International Business Companies Act (1984) 

PART VI

Protection of Members and Creditors

 

Meetings of members

59.

(1)

Subject to any limitations in the Memorandum or Articles, the directors of a company incorporated under this Act may convene meetings of the members of the company at such times and in such manner and places within or outside the British Virgin Islands as the directors consider necessary or desirable.

 

 

 

(2)

Subject to a provision in the Memorandum or Articles, for a lesser percentage, upon the written request of members holding more than 50 percent of the votes of the outstanding voting shares in the company, the directors shall convene a meeting of members.

 

 

 

(3)

Subject to any limitations in the Memorandum or Articles, a member shall be deemed to be present at a meeting of members if

 

 

 

 

(a)

he participates by telephone or other electronic means; and

 

 

 

 

(b)

all members participating in the meeting are able to hear each other.

 

 

 

(4)

A member may be represented at a meeting of members by a proxy who may speak and vote on behalf of the member.

 

 

 

(5)

The following apply in respect of joint ownership of shares:

 

 

 

 

(a)

if 2 or more persons hold shares jointly each of them may be present in person or by proxy at a meeting of members and may speak as a member;

 

 

 

 

(b)

if only one of them is present in person or by proxy, he may vote on behalf of all of them; and

 

 

 

 

(c)

if 2 or more are present in person or by proxy, they must vote as one.

 

Notice of meetings of members

60.

(1)

Subject to a requirement in the Memorandum or Articles to give longer notice, the directors shall give not less than 7 days notice of meetings of members to those persons whose names on the date the notice is given appear as members in the share register referred to in section 28 and are entitled to vote at the meeting.

 

 

 

(2)

Notwithstanding subsection (1), and subject to any limitations in the Memorandum or Articles, a meeting of members held in contravention of the requirement to give notice is valid if members holding a 90 percent majority, or such lesser majority as may be specified in the Memorandum or Articles, of

 

 

 

 

(a)

the total number of shares entitled to vote on all the matters to be considered at the meeting; or

 

 

 

 

(b)

the votes of each class or series of shares where members are entitled to vote thereon as a class or series together with an absolute majority of the remaining votes,

 

 

 

 

(c)

## RECORDS SUPPLIED:
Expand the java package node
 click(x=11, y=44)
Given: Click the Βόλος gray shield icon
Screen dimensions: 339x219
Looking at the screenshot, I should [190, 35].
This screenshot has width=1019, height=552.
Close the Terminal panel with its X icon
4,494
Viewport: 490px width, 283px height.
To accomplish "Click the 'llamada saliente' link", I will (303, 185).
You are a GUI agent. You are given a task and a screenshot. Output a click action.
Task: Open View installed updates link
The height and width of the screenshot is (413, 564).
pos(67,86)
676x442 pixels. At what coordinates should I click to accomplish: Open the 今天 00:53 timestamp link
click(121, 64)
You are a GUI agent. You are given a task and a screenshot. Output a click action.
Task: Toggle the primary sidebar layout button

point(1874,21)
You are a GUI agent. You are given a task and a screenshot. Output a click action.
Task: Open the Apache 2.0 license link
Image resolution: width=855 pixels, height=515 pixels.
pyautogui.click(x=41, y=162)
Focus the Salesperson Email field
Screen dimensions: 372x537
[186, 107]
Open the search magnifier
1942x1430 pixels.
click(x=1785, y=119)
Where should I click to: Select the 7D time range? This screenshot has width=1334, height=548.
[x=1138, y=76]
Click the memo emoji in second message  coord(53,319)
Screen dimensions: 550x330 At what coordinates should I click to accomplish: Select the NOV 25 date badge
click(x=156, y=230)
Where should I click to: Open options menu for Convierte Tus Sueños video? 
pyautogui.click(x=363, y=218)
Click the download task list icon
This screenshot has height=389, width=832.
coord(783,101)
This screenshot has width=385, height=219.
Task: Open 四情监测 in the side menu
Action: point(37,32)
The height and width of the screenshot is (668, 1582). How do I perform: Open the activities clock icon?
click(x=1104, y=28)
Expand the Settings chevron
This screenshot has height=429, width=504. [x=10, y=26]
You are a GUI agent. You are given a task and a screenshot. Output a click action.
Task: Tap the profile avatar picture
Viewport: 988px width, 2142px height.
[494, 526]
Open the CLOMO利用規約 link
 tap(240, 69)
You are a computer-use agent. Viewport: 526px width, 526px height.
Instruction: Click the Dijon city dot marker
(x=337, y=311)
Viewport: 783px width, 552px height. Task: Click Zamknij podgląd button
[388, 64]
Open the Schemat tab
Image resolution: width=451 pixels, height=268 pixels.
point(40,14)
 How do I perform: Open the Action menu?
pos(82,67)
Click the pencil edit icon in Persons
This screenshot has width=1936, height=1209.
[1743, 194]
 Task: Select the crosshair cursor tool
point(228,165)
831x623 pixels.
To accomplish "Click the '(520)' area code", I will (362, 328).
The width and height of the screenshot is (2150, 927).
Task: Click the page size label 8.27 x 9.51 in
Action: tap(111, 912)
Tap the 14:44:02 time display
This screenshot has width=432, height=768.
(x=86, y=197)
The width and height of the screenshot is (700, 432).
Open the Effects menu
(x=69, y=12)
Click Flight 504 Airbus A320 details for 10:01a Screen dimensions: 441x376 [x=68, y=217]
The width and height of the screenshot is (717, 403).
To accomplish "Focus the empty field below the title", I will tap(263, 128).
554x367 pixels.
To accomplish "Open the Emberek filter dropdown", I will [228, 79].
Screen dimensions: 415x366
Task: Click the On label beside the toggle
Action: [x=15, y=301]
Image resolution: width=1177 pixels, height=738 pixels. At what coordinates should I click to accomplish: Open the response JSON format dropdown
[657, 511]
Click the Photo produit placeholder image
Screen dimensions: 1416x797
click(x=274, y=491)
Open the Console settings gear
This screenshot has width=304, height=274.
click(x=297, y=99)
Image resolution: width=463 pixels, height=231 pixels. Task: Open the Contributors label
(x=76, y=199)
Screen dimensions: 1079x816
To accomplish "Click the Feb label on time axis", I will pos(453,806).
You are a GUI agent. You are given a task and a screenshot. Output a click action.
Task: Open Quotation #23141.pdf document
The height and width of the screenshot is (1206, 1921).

## TASKS AND EXERCISES:
a) In the excerpt from the International Business Companies Act, what is the minimum notice directors must give for meetings of members?
b) Write the next part of the excerpt from the International Business Companies Act, continuing from its final line.

## EXPECTED OUTPUTS:
a) Not less than 7 days, unless the Memorandum or Articles require longer notice.

b)
have waived notice of the meeting; and, for this purpose, the presence of a member at the meeting shall be deemed to constitute waiver on his part.

 

 

 

(3)

The inadvertent failure of the directors to give notice of a meeting to a member, or the fact that a member has not received the notice, does not invalidate the meeting.

 

Quorum for meetings of members

61.

The quorum for meetings of members for purposes of a resolution of members is that fixed by the Memorandum or Articles; but, where no quorum is so fixed, a meeting of members is properly constituted for all purposes if at the commencement of the meeting there are present in person or by proxy, one-half of the votes of the shares of each class or series of shares entitled to vote as a class or series thereon and the same proportion of the votes of the remaining shares entitled to vote thereon.

 

Voting by members

62.

(1)

Except as otherwise provided in the Memorandum or Articles, all shares vote as one class and each whole share has one vote.

 

 

 

(2)

The directors of a company incorporated under this Act may fix the date notice is given of a meeting as the record date for determining those shares that are entitled to vote at the meeting.

 

Voting trust

62A.

(1)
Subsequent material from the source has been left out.